For most people - even the sound enthusiasts - watching a movie is like climbing a mountain to ski it ONCE. Perfect conditions would be nice, but since you ski it only once, you take what is there, and make the best of it. If it isn't that good, you don't climb it once more to see if it got better. And you certainly can live with parts of the run being in bad condition, if other parts are excellent. We watch the movie ONCE, and if the sound was excellent, it is a plus, but if there was one scene where the dialogue sounded distorted and noisy, it doesn't destroy the film.

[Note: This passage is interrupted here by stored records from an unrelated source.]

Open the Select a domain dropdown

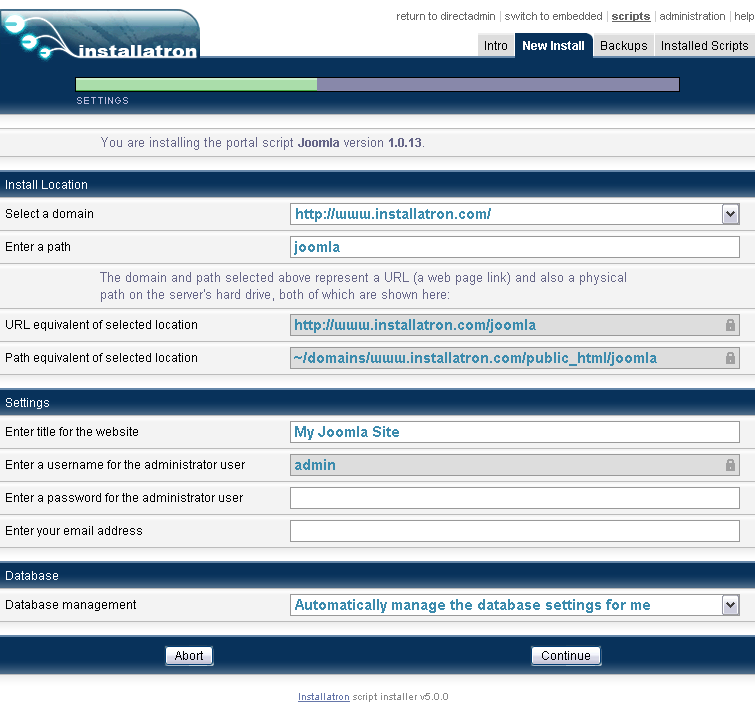[x=730, y=214]
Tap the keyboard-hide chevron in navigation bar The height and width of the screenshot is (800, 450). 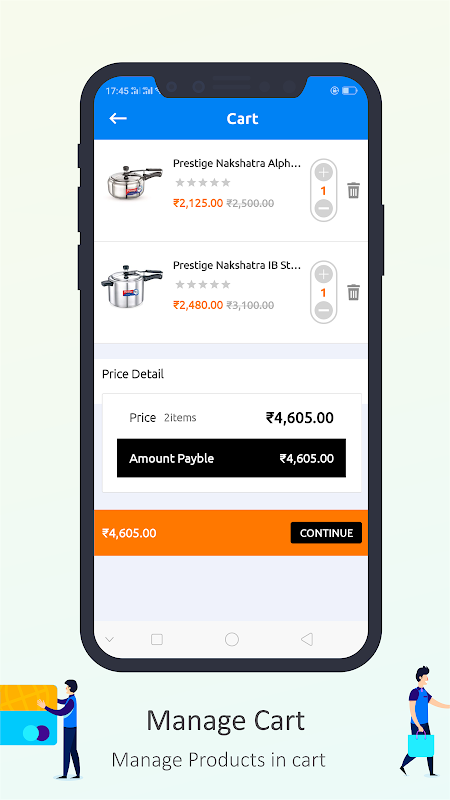point(109,639)
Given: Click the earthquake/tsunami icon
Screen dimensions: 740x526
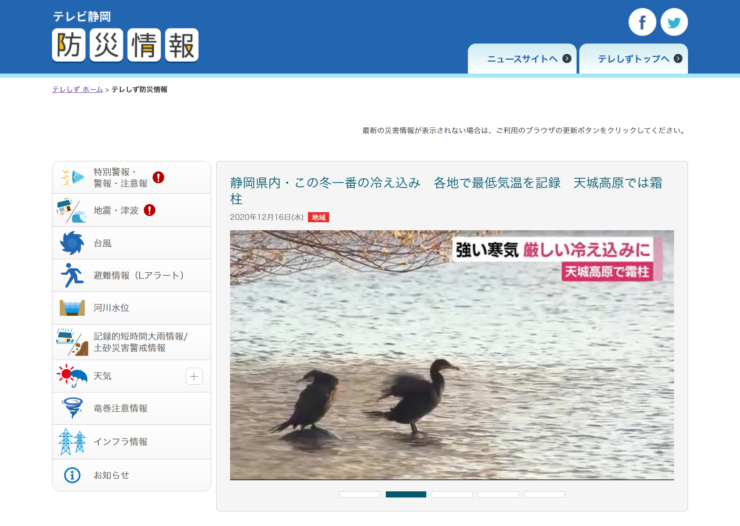Looking at the screenshot, I should [x=72, y=210].
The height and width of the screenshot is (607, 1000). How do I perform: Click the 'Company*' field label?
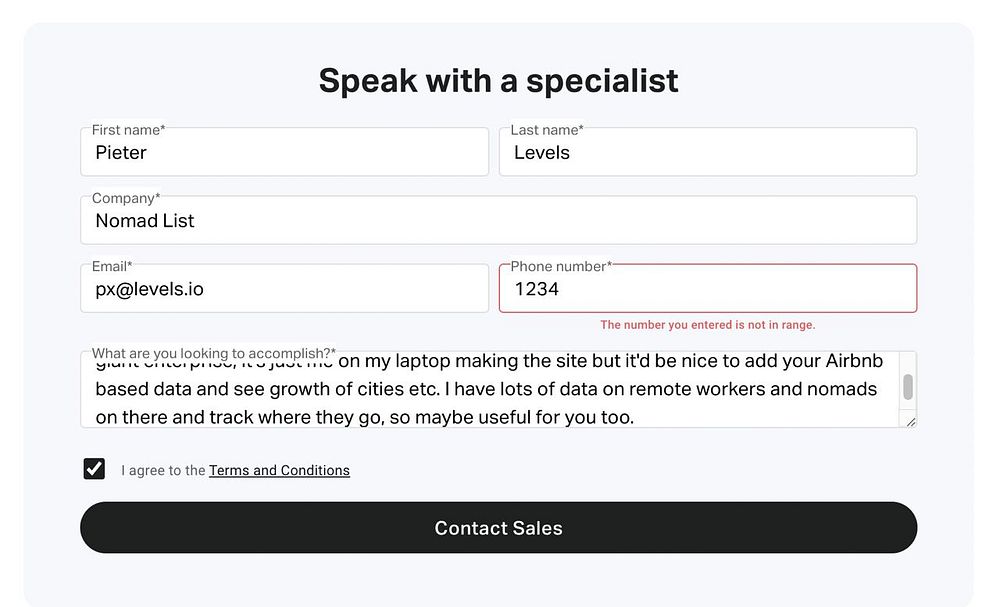(126, 198)
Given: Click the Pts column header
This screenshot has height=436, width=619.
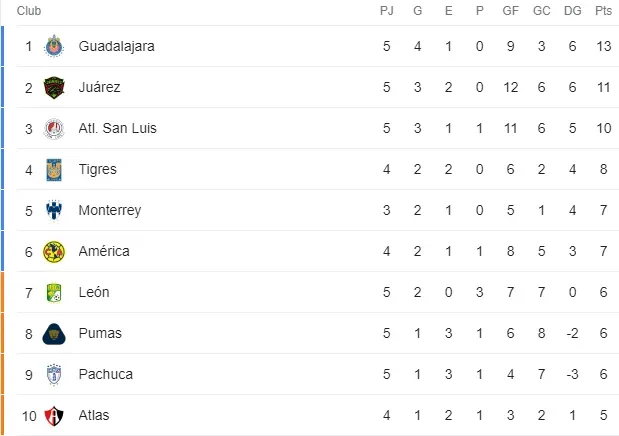Looking at the screenshot, I should click(x=603, y=11).
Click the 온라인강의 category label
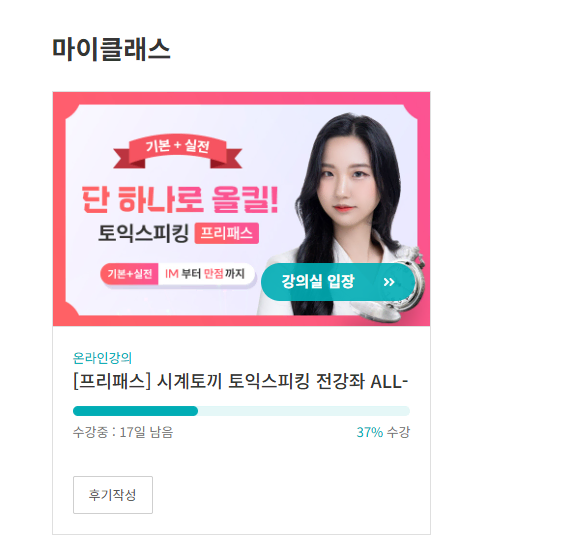 (102, 358)
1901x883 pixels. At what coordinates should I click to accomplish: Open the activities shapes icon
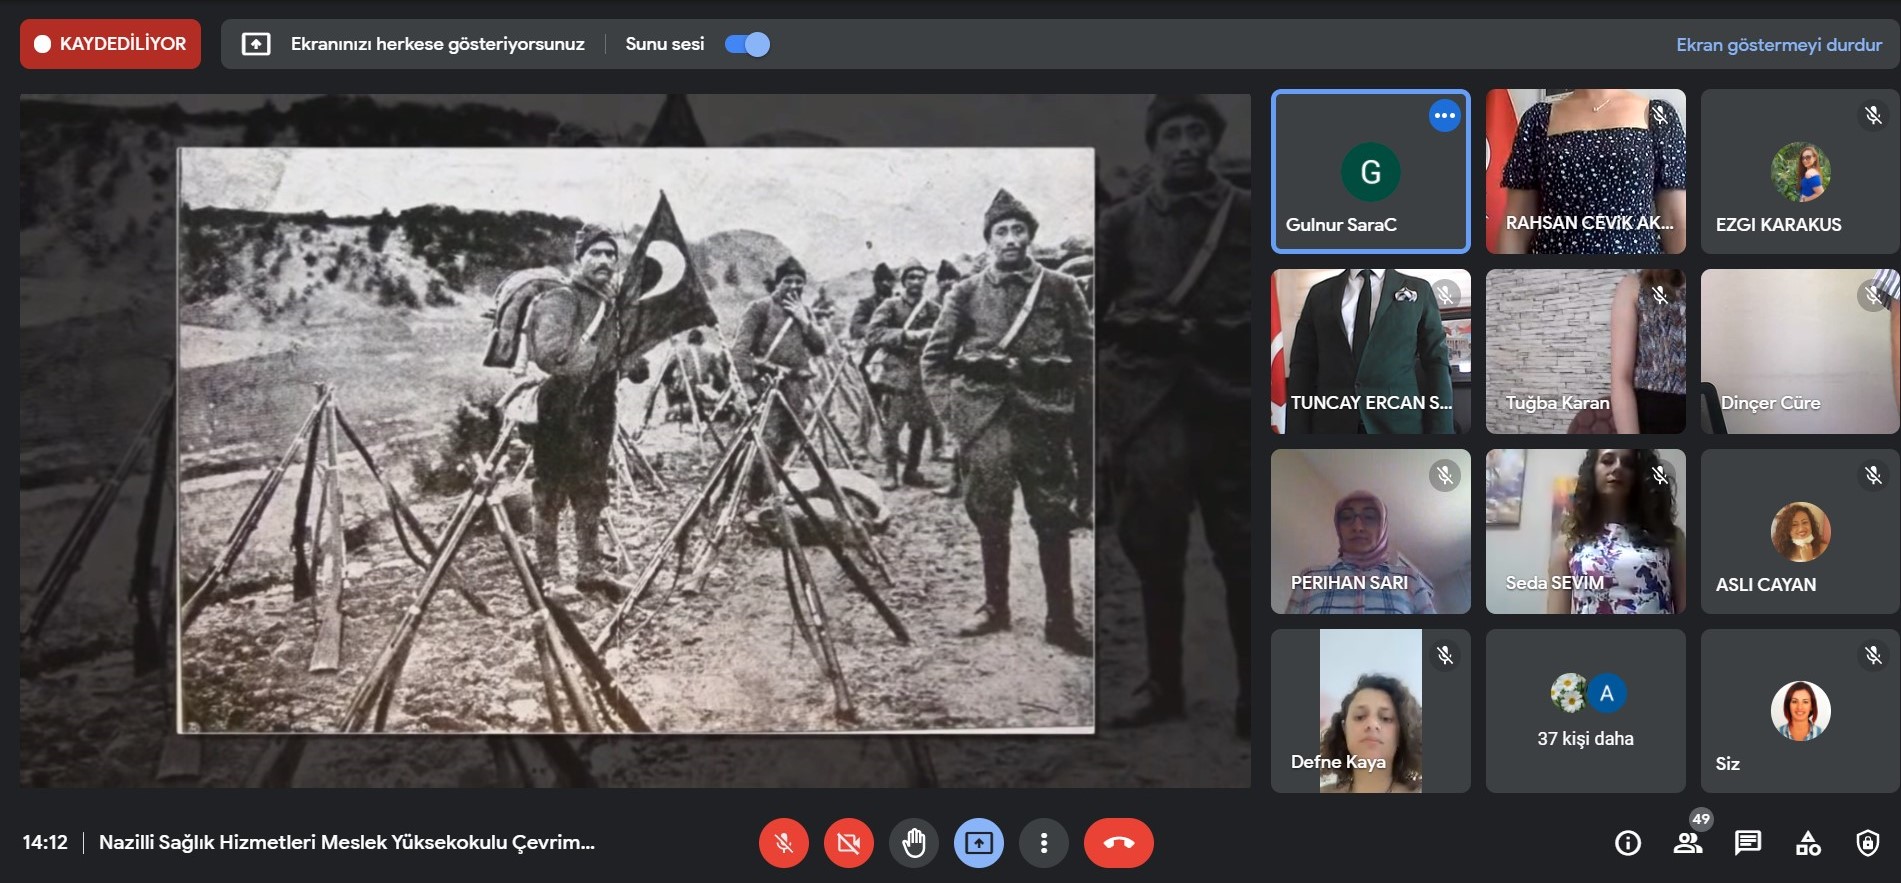click(1808, 843)
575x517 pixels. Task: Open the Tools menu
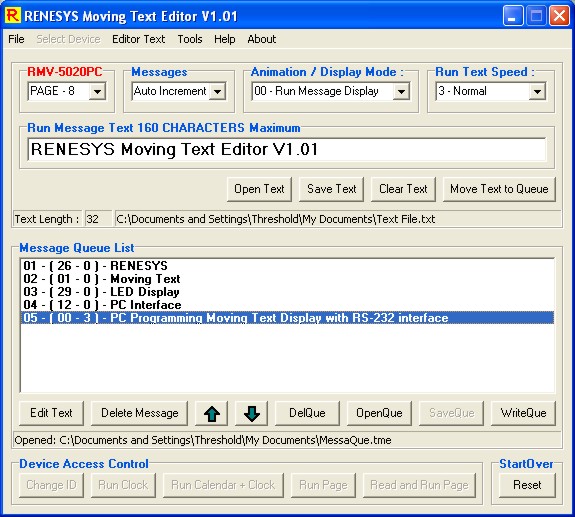(190, 39)
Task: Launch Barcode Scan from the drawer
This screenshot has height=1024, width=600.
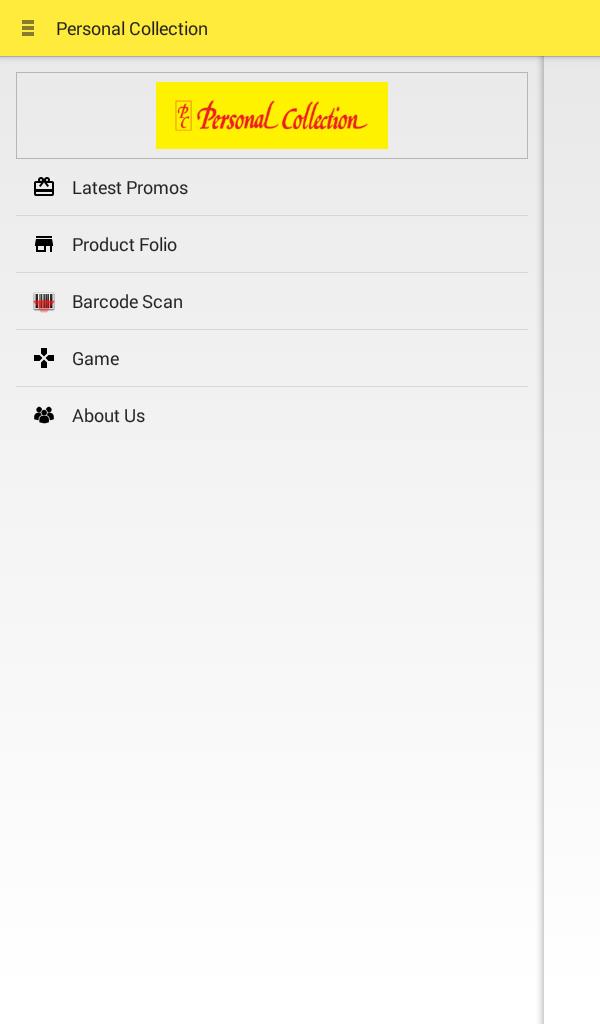Action: pyautogui.click(x=127, y=302)
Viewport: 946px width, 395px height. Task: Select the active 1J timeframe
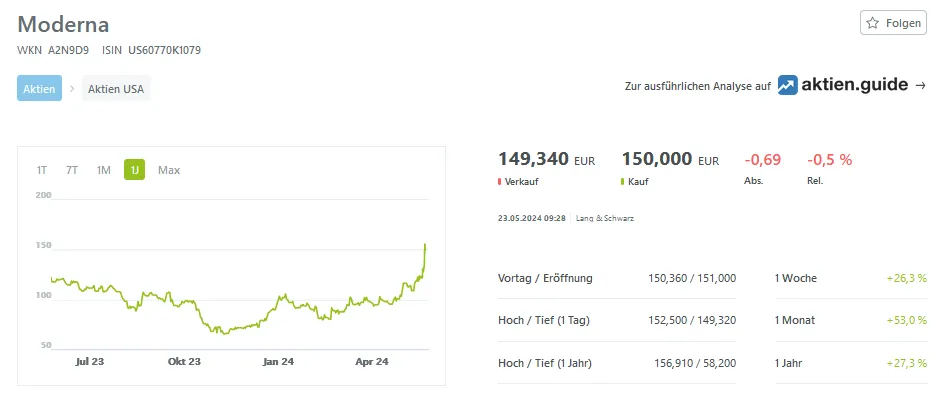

And you are right that most dialog on most cinema tracks is at least intelligible on good systems, but what about the 99% of systems that aren't so good?  People complain all the time about "the music and fx overpowering the dialog".  And for me and my "good" system, I still struggle with a lot of dialog.  On paper, my hearing is very good, but my ears are anything but golden when it comes to discerning what people are saying.  Something I've noticed is that I often don't notice when I fail to hear dialog.  It's like that with other sounds too.  If it's unintelligible, I simply fail to become conscious of it.  Even if I am conscious of it, I'm having to exert a lot more effort to comprehend it.  The experience is not as natural.  It's similar to how having to read subtitles diverts ones attention from what's happening on screen.  (Though I still usually watch foreign films subbed because the dubbed voice actors are usually so terrible.)

As far as dialog is concerned, these issues are fundamental to the art.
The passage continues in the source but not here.